Hi, I am Ze Dang, a sophomore from China.
I would like to do development in the Chinese part. I am going to work on my proposal outside of GSoC and will post updates here to the forum.
p.s. My English is not very well. I will be happy if you can point my mistakes in my text.)

4/26/2018

  • Complete all the translation work in WebTranslateIt.
  • Fork the repository and download Apache Maven.
  • Since I have no experience in Maven, I start to read the Maven docs to learn about it.
  • Build resources by following the instructions.

Thanks for the updates so far! Of course, you can also use this thread to ask questions if there are issues (e.g. with Maven).

4/27/2018
I watched a series of videos to get started with Maven today. It took me nearly six hours today!:joy: But I think it really makes sense.
Here are my learning results.

  • I understand what Maven is and why we should use it.
  • I get the conceptions of built and dependencies.
  • I make it clear that how to write a simple pom.xml and how it can find the repositories.
  • Some commonly used commands and what the life cycle is.

However, the videos show the examples by Ellipse. I think the next step I need to do is to learn how to use it in Intellij IDEA with our project and get familiar with project structure.

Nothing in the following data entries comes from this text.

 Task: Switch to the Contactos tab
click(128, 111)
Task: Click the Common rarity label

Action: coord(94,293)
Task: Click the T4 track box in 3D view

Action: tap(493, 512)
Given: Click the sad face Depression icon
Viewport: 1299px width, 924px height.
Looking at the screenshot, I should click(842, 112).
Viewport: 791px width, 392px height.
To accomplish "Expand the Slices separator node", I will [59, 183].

That’s probably not even needed. For example, I use IntelliJ but do all Maven-related work on the command line. In the end, it’s just the same small set of commands anyway.

Thanks for advice!

minor nitpick: “[de]” stands for “Deutsch” not “development” as you seem to assume.

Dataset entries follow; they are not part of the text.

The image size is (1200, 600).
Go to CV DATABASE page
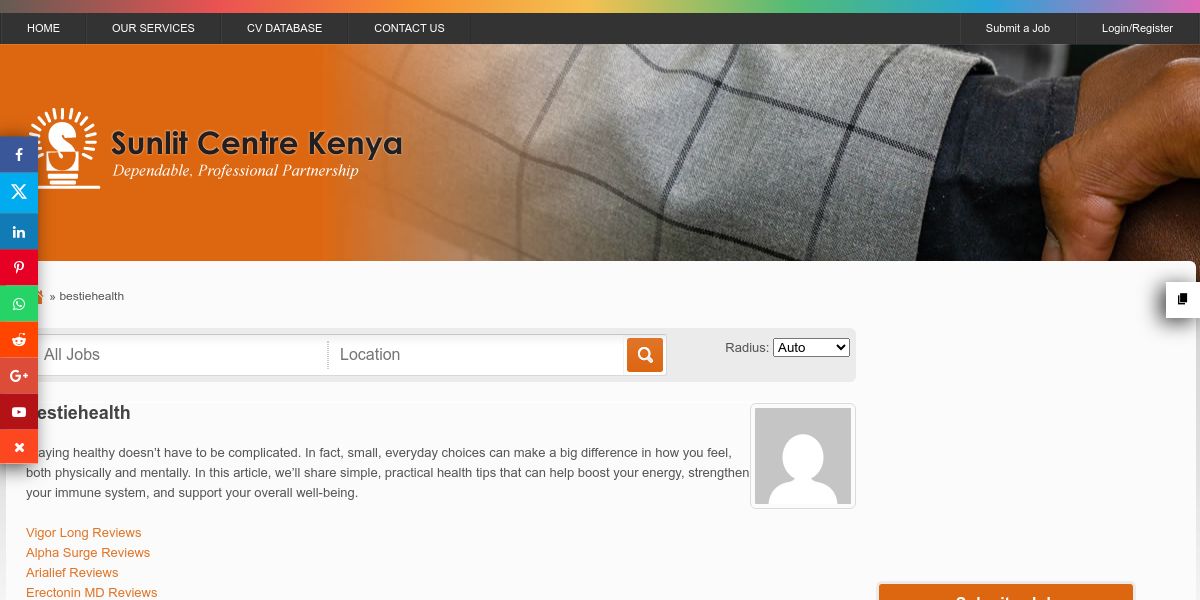284,28
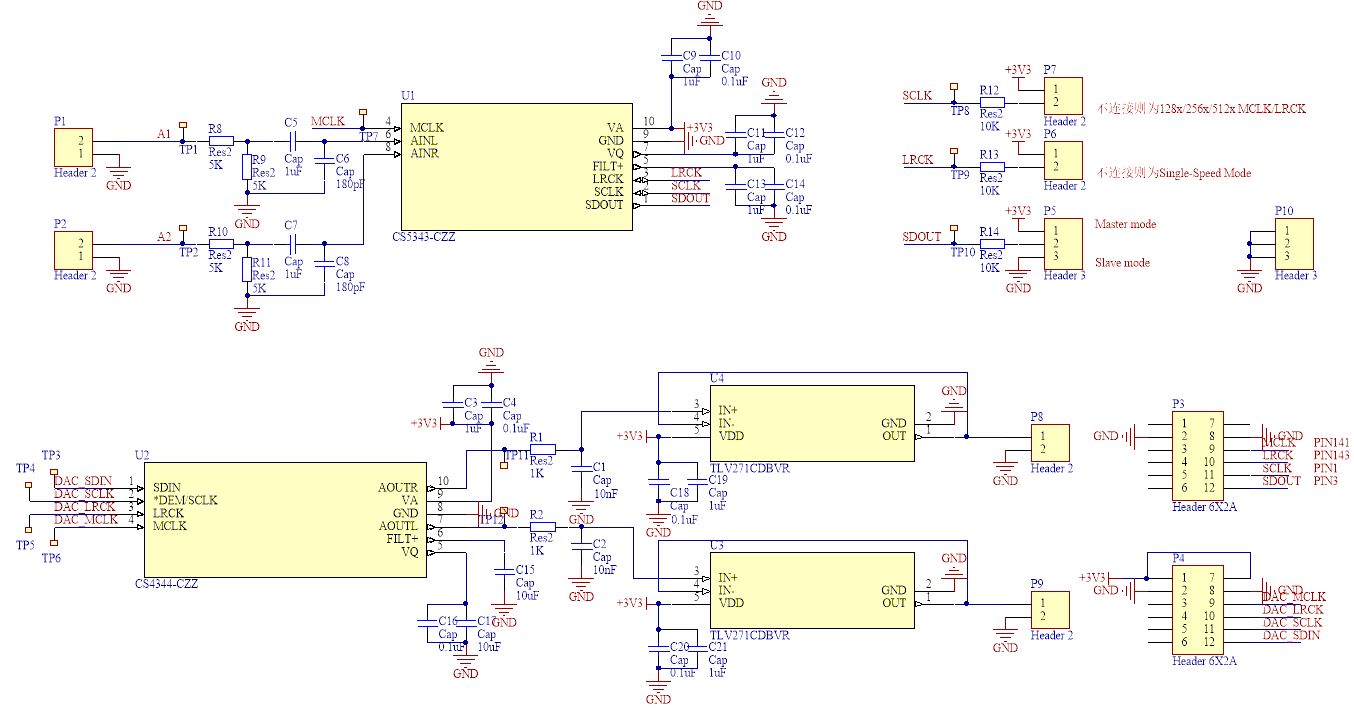The height and width of the screenshot is (716, 1354).
Task: Click the P1 Header 2 connector
Action: point(74,147)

Thank you! I have modified it.

5/2/2018

  • Read codes.

I add a new dependency in language-module/zh/pom.xml. Then I typed mvn compile but it failed. Can anyone help me?

You need to call mvn install -DskipTests once in the top-level folder of the LT source code. After that, your command should work.

Thanks.
The maven command works successfully now. And there is another thing confusing me that I’d like to write tests first usually but it failed to run the tests in src/test by clicking the green triangle button. I googled the problem but I didn’t find a good solution. Can you help me?



How exactly does the test code look like? You can usually also run it selecting the “Run …test” item in the context menu, when you click the test code.

Thanks for reply. It works now.

5/3/2018

  • add new sentenceTokenizer and write tests for it. You can see my commit here.

5/4/2018

  • Add new word tokenizer and write tests.

8/5/2018

  • Add new tag tokenizer.

Qusetion:
Is it fine that I put 1GB of dictionary and model data provided by the hanlp in the resource folder?

github doesn’t like such big files I think. When I last checked, 1GB was the total limit for the whole repo. So you should find another place for the files.

The language-module I write will use these data to check errors. So I need to find another way to upload these data. Is that right?

There is one more thing. Since I have finished refactoring the sentence tokenizer, word tokenizer and tagger. I can start working on zh\src\main\java\org\languagetool\language\Chinese.java. In my opinion, I want to split Chinese.java into SimplifiedChinese.java and TraditionalChinese.java.

For now, yes. Once everything is more stable (i.e. doesn’t often change), we can host the data on languagetool.org.

No problem. I guess Chinese should not be deleted so SimplifiedChinese and TraditionalChinese can extend it?

Yes, I think so. Now I’m trying to make them extend Chinese.java.